Malgré cette question pendante, dont la solution intéresse la psychologie au moins autant que la physiologie, malgré des dissentiments de détail que nous avons négligés, notamment les incertitudes sur le rôle du cervelet, on peut dire avec Charlton Bastian que, si depuis le temps de Hume nous n’avons pas encore appris dans le sens complet du terme les moyens par lesquels les mouvements de notre corps suivent les commandements de notre volonté, nous avons du moins appris quelque chose sur les parties principalement intéressées et par conséquent sur la route que suivent les excitations volontaires.

II. En examinant la question par son côté psychologique, la coordination volontaire revêt tant de formes et est susceptible de tant de degrés, qu’il faut se borner à noter les principales étapes. Son seul caractère essentiel, c’est d’être un choix, si faible qu’il soit. La volition peut être indifféremment agréable ou désagréable, impulsive ou inhibitoire, ou mixte : elle n’a qu’une marque qui lui soit propre, — elle est une préférence.

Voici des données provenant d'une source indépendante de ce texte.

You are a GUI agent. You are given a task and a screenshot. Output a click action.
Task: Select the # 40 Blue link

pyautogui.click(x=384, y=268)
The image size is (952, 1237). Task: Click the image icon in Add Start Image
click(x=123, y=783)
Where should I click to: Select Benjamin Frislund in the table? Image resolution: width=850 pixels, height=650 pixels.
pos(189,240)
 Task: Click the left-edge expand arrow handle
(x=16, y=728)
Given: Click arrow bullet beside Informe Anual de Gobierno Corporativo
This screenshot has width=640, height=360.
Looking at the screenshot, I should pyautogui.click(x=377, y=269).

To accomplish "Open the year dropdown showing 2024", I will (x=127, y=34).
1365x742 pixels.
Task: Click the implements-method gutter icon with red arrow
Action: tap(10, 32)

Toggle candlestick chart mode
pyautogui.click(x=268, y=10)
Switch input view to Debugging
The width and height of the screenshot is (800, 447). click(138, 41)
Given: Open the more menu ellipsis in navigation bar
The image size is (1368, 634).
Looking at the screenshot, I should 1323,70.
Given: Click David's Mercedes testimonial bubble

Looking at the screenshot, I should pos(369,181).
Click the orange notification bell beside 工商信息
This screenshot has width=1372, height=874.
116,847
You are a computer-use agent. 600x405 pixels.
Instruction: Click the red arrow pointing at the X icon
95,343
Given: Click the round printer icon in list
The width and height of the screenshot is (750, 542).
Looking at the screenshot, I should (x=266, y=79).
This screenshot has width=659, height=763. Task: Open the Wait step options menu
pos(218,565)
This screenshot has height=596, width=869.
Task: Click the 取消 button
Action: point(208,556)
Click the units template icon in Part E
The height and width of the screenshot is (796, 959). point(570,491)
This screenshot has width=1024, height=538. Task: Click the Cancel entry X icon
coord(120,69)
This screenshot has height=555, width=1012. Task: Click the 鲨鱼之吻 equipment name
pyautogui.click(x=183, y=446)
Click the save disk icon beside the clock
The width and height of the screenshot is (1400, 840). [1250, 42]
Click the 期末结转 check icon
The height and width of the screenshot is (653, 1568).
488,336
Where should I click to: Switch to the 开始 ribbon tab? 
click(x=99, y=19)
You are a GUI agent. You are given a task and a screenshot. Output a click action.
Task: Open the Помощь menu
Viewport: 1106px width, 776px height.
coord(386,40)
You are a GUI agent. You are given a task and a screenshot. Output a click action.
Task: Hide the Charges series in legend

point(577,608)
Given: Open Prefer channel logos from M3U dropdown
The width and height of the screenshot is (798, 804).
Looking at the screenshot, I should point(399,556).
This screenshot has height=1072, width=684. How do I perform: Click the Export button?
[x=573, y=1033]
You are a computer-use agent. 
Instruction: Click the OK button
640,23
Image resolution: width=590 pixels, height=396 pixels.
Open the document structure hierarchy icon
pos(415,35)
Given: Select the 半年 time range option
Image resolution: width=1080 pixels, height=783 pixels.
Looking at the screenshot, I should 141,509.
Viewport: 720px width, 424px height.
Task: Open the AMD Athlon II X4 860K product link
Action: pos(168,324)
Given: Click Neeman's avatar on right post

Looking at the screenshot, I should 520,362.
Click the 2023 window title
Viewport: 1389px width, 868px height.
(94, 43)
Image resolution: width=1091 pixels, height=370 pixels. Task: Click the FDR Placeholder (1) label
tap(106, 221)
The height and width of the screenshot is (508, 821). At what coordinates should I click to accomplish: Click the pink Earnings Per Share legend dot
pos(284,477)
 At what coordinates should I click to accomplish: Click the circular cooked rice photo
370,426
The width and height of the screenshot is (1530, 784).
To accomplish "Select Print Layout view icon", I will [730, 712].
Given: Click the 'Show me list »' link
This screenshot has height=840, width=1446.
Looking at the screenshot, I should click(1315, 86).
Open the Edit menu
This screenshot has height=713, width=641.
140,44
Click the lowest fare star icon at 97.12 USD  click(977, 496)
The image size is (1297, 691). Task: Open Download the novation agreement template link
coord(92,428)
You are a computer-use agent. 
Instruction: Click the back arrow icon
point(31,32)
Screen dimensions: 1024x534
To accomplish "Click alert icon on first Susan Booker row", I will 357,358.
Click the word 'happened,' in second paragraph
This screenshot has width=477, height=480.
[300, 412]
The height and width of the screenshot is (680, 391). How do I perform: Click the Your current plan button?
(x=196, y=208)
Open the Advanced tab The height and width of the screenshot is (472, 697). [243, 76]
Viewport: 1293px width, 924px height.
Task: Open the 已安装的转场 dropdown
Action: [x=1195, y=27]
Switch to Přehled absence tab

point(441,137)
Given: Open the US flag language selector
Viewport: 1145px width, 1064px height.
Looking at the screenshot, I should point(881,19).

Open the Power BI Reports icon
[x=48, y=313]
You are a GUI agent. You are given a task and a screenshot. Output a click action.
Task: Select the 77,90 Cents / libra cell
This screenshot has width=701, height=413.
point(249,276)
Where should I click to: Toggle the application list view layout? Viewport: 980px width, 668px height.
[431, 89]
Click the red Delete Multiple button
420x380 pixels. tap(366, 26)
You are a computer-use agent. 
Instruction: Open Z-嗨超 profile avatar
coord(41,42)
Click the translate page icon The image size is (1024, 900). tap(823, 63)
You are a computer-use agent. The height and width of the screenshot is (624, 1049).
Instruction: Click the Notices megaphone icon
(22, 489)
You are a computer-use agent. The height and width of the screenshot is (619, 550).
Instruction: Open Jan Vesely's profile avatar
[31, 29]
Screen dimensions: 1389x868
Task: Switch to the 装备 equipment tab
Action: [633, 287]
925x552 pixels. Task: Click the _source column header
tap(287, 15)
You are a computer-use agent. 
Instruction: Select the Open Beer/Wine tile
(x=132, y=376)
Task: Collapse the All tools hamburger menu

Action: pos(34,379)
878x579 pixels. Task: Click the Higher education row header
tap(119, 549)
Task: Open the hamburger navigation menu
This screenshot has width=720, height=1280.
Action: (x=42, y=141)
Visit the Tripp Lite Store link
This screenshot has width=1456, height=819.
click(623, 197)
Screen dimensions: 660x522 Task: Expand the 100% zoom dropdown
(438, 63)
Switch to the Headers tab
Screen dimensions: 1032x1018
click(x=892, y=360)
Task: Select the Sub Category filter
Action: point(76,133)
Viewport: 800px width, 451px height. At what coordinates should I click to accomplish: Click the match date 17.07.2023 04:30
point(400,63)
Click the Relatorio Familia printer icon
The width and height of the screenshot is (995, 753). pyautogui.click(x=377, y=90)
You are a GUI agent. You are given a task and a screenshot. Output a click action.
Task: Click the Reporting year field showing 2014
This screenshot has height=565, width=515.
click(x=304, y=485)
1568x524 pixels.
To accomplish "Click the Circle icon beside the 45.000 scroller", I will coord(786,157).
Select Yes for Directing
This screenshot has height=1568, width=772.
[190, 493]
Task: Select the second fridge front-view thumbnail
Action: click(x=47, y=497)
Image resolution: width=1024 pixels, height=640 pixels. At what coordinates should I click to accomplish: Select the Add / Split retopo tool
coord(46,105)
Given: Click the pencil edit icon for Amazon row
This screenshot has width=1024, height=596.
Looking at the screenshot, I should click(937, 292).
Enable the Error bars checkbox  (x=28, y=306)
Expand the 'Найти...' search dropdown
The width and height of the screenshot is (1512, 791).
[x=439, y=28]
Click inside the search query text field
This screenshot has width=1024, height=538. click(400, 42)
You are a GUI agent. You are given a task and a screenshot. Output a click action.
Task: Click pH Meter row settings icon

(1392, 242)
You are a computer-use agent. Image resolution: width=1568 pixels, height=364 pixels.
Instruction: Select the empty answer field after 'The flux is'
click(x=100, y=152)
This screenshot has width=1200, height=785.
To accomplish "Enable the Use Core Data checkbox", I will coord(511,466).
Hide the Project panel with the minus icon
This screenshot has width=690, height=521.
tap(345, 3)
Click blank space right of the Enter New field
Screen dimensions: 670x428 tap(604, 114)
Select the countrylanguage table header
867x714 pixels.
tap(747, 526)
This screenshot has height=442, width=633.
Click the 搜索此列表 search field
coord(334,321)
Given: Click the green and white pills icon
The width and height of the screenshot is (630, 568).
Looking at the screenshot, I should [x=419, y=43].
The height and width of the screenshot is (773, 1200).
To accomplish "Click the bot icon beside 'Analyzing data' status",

Insistons sur ce caractère fondamental, et essayons de l’éclaircir. En descendant à quelques faits biologiques très humbles, nous verrons mieux peut-être en quoi consiste un choix. Pour ne pas m’égarer dans de lointaines analogies, je ne dirai rien de l’affinité physique (par exemple de l’aimant pour le fer). Dans le règne végétal, je rappellerai seulement que les plantes insectivores, comme la dionée, choisissent, à l’exclusion des autres, certains corps qui viennent à leur contact. L’amibe choisit de même certains fragments organiques dont elle se nourrit. Ces faits sont incontestables : l’interprétation est difficile. On les explique, en général, par un rapport de composition

  1. François Franck, loc. cit., pp. 577, 578.